— begin DATASET ROWS —

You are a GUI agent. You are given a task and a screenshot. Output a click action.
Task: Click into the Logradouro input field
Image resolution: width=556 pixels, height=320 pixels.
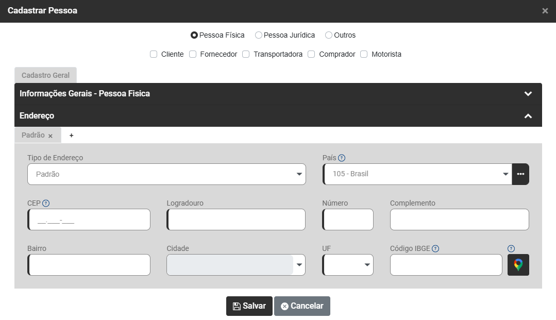[237, 220]
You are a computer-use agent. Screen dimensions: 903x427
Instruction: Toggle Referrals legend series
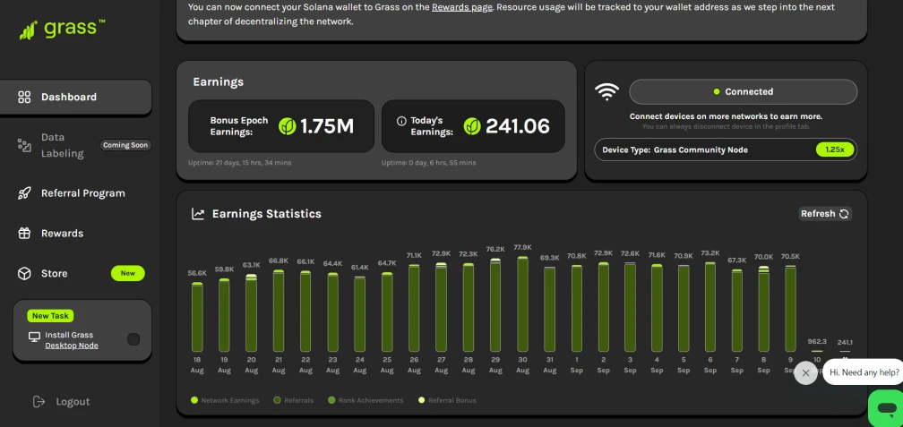coord(294,400)
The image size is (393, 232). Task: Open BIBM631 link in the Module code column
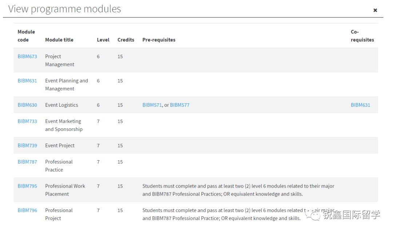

— end DATASET ROWS —

Rewrite the listing above as a numbered list, skipping any blank lines and omitting the pictures.

1. You are a GUI agent. You are given a task and a screenshot. Output a click action.
2. Task: Click into the Logradouro input field
3. Image resolution: width=556 pixels, height=320 pixels.
4. [237, 220]
5. You are a computer-use agent. Screen dimensions: 903x427
6. Instruction: Toggle Referrals legend series
7. coord(294,400)
8. The image size is (393, 232). Task: Open BIBM631 link in the Module code column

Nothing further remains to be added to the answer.